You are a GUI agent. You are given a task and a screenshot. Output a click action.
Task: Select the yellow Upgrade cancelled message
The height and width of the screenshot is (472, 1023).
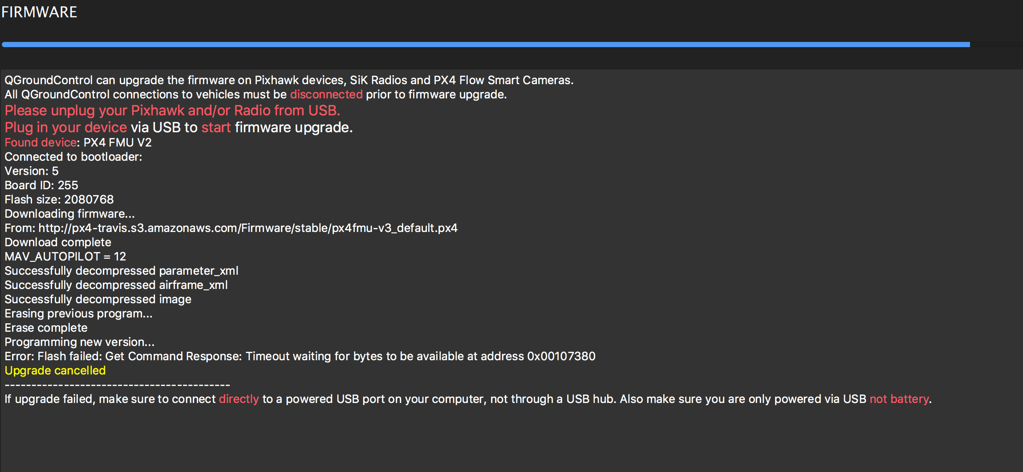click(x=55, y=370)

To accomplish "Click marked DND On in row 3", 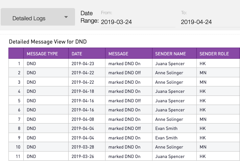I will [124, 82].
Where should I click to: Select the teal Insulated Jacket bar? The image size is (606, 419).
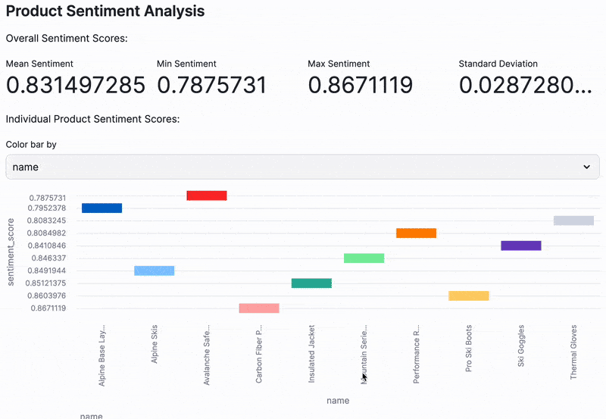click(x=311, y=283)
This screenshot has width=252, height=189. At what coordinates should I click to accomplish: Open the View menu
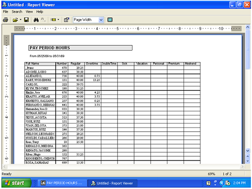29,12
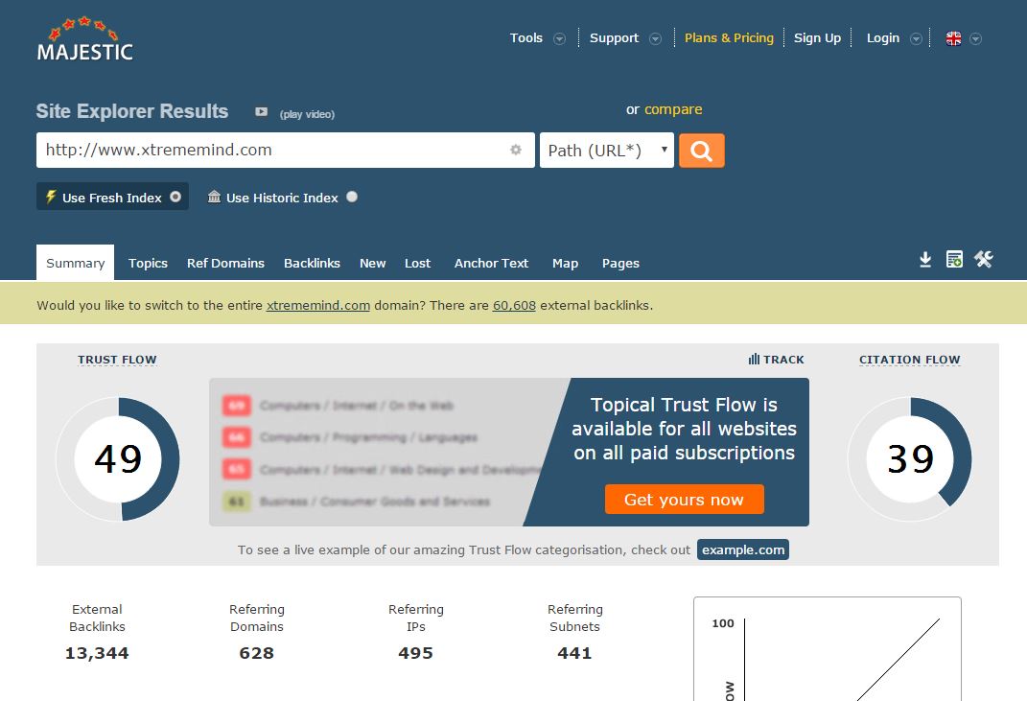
--------------------------------------------------
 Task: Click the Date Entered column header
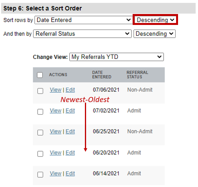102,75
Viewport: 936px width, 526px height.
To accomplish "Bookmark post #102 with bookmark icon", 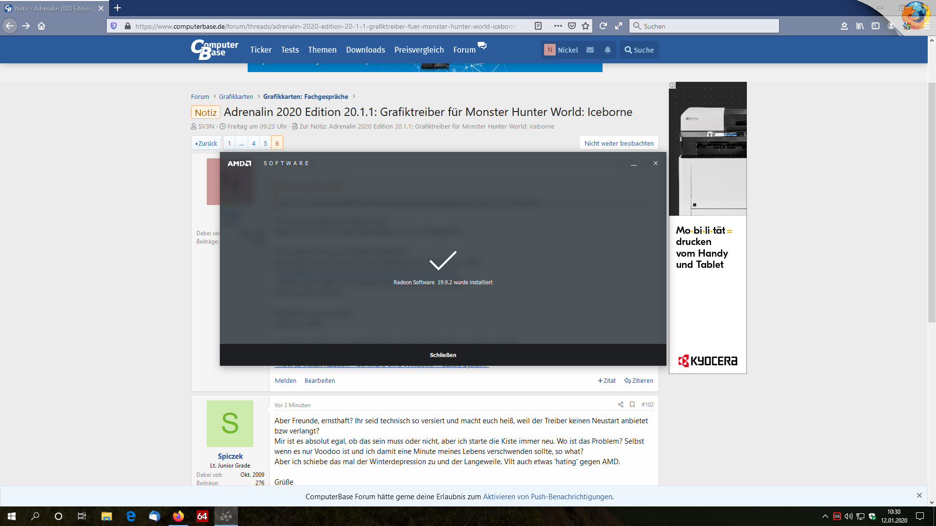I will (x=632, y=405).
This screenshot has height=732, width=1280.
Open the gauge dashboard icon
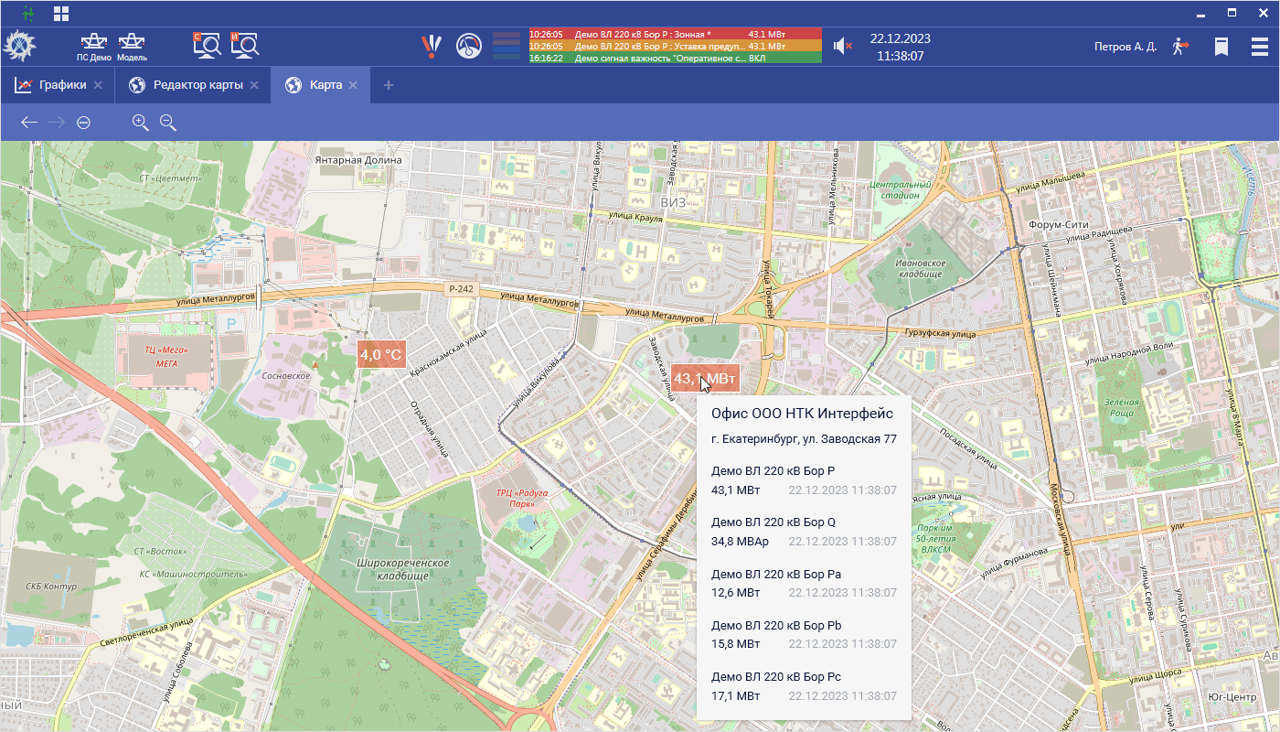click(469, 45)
--------------------------------------------------
**EXERCISE**: Take the part of the rows that opens with the line containing "This screenshot has height=732, width=1280." and closes with the line containing "click(469, 45)", swap "gauge" for "speedometer", and reproduce those lines with nothing else changed and the pictures left out.

**RESULT**:
This screenshot has height=732, width=1280.
Open the speedometer dashboard icon
click(469, 45)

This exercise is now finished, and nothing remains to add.